◆ Task description: For the records shown below, return an exact copy that excludes the pictures.

◆ Exercise data:
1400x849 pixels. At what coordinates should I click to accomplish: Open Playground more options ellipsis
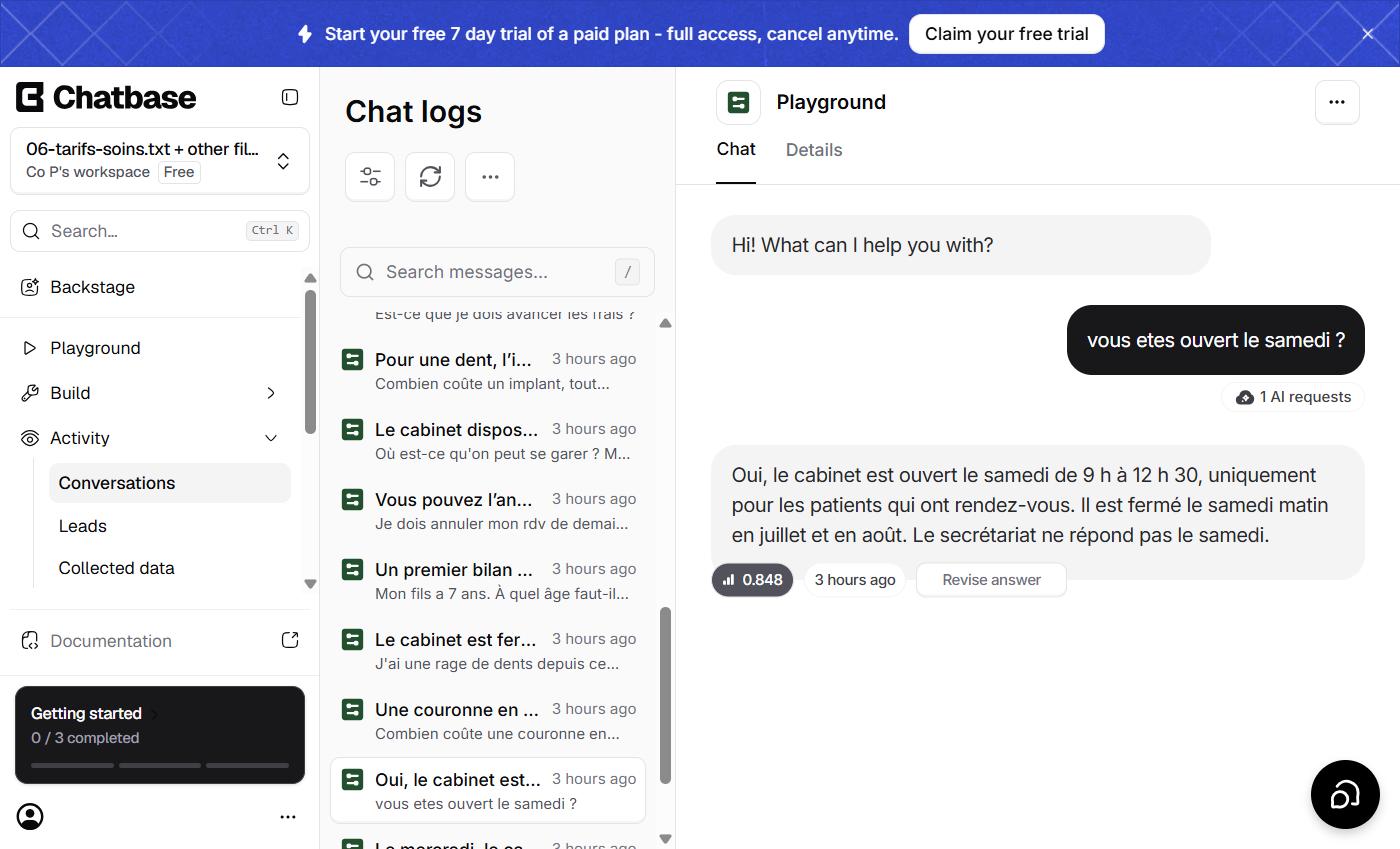point(1337,102)
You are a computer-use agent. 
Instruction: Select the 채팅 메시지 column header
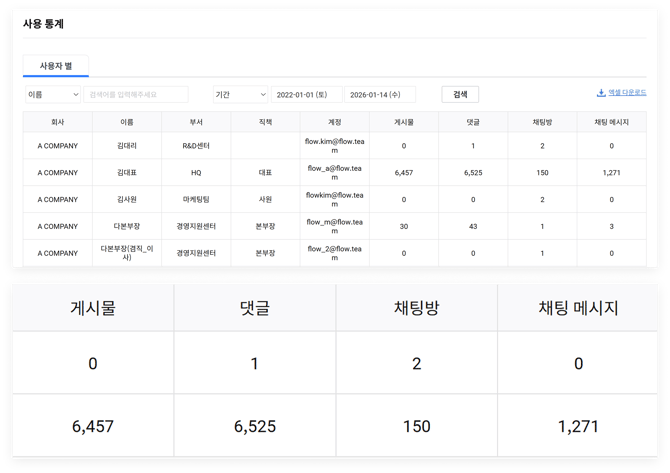coord(611,122)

◆ Task solution:
1400x849 pixels. At what coordinates should I click to accomplish: Open Playground more options ellipsis
point(1337,102)
You are a computer-use agent. 
Instruction: Select the 채팅 메시지 column header
coord(611,122)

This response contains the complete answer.